Dernière mise à jour : il y a 6 jours

1. La relation entre fréquence et longueur d'onde

Il existe un rapport inversement proportionnel entre la fréquence d'une onde et sa longueur :

  • Haute fréquence : Plus les oscillations sont rapides, plus l'espace entre deux crêtes (la longueur d'onde) se réduit.

  • Basse fréquence : À l'inverse, un rythme plus lent étire la distance de l'onde.

Exemple concret : Si l'on compare les rayonnements invisibles à l'œil nu, la lumière dans la bande de fréquences infrarouge oscille moins vite que la lumière dans la bande de fréquences de l’ultraviolet (UV). Par conséquent, les infrarouges se caractérisent par des ondes plus amples et étirées, tandis que les ultraviolets possèdent des ondes nettement plus resserrées.

 

2. L'impact de l'activité solaire sur le magnétisme terrestre

Notre planète est enveloppée d'un bouclier magnétique indispensable qui repousse des flux colossaux de particules solaires, connus sous le nom d'éjections de masse coronale (EMC).

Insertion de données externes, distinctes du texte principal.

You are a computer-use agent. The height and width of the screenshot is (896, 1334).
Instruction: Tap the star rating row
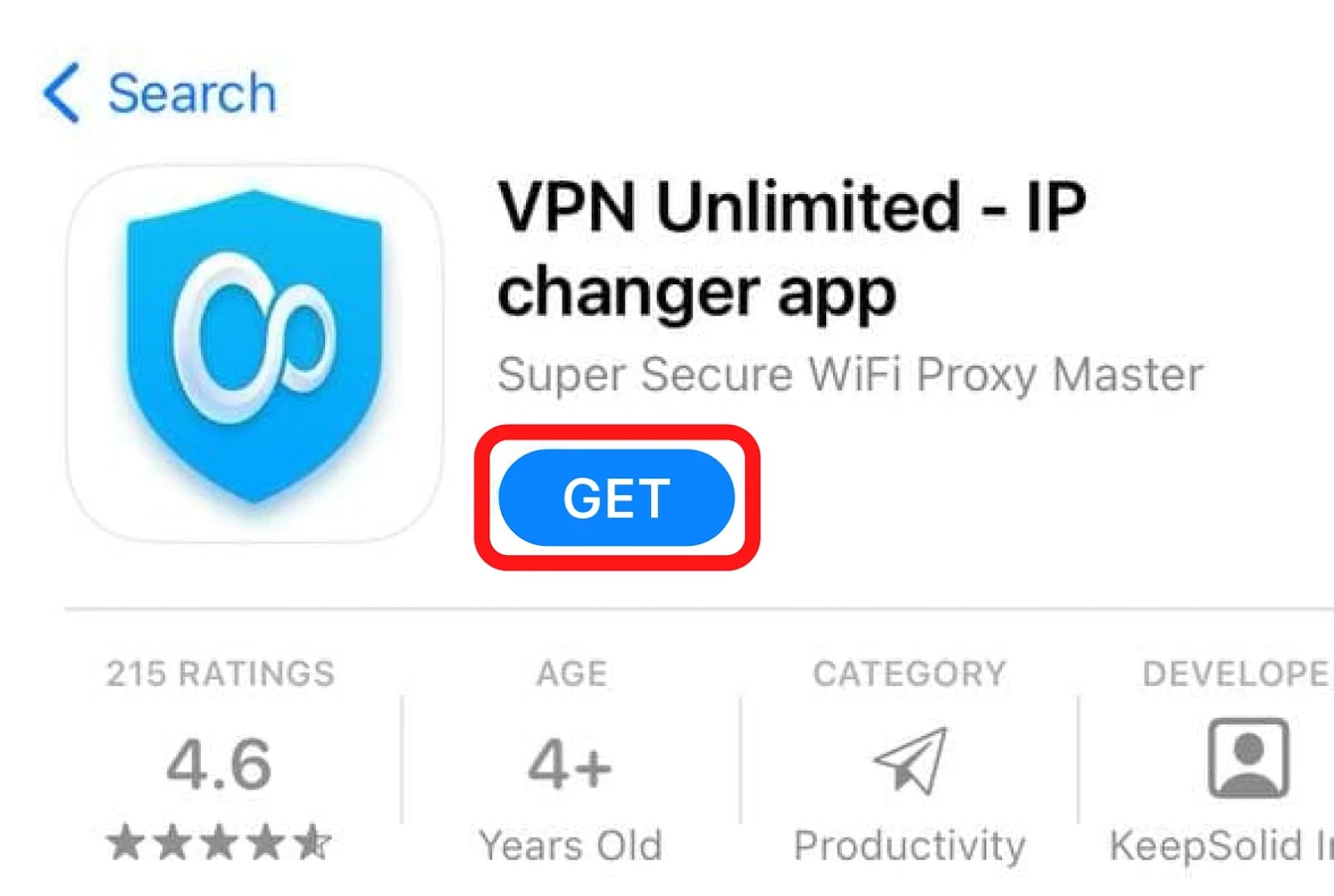tap(219, 842)
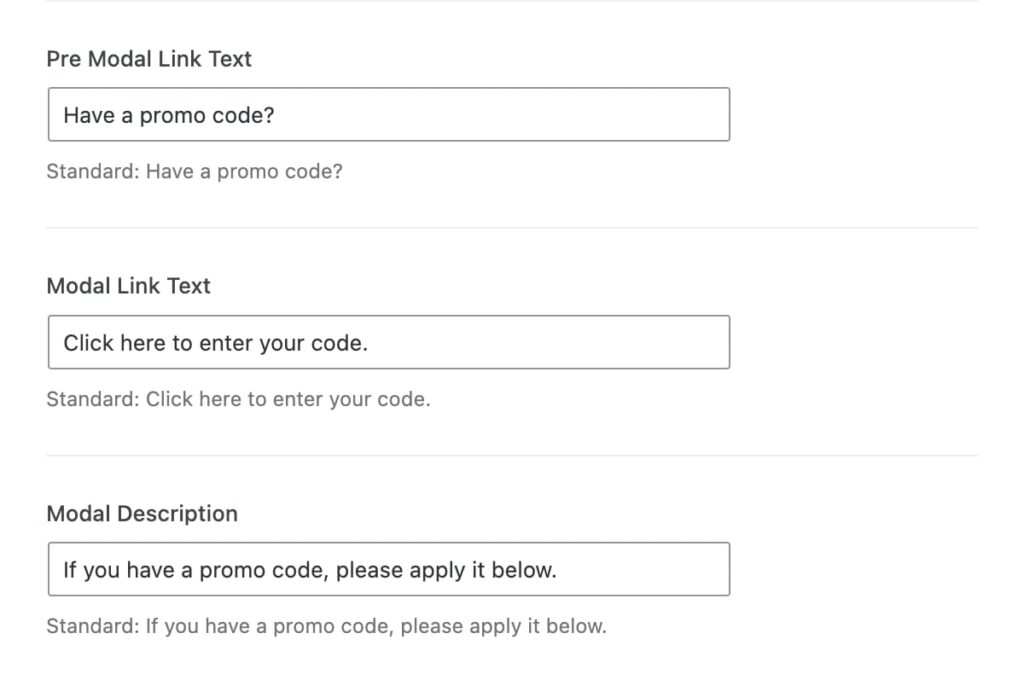
Task: Click the beginning of the Pre Modal field text
Action: [68, 115]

Qu'est-ce qu'une éjection de masse coronale ?

Il s'agit de formidables déflagrations de plasma et d'énergie magnétique projetées depuis la couronne du Soleil, capables de se déployer sur des distances sidérales.

Les conséquences sur la Terre

  • Délai d'impact : Ces tempêtes solaires atteignent généralement l'environnement terrestre en l'espace de 24 à 36 heures.

  • Effet de compression : En percutant la magnétosphère, elles la compriment, ce qui provoque une élévation de température du noyau de fer terrestre et perturbe globalement le champ électromagnétique de la Terre.

  • Périodicité : Ces phénomènes suivent une activité cyclique d'environ 11 ans et ont des répercussions directes sur l'ensemble de la biosphère et des organismes vivants.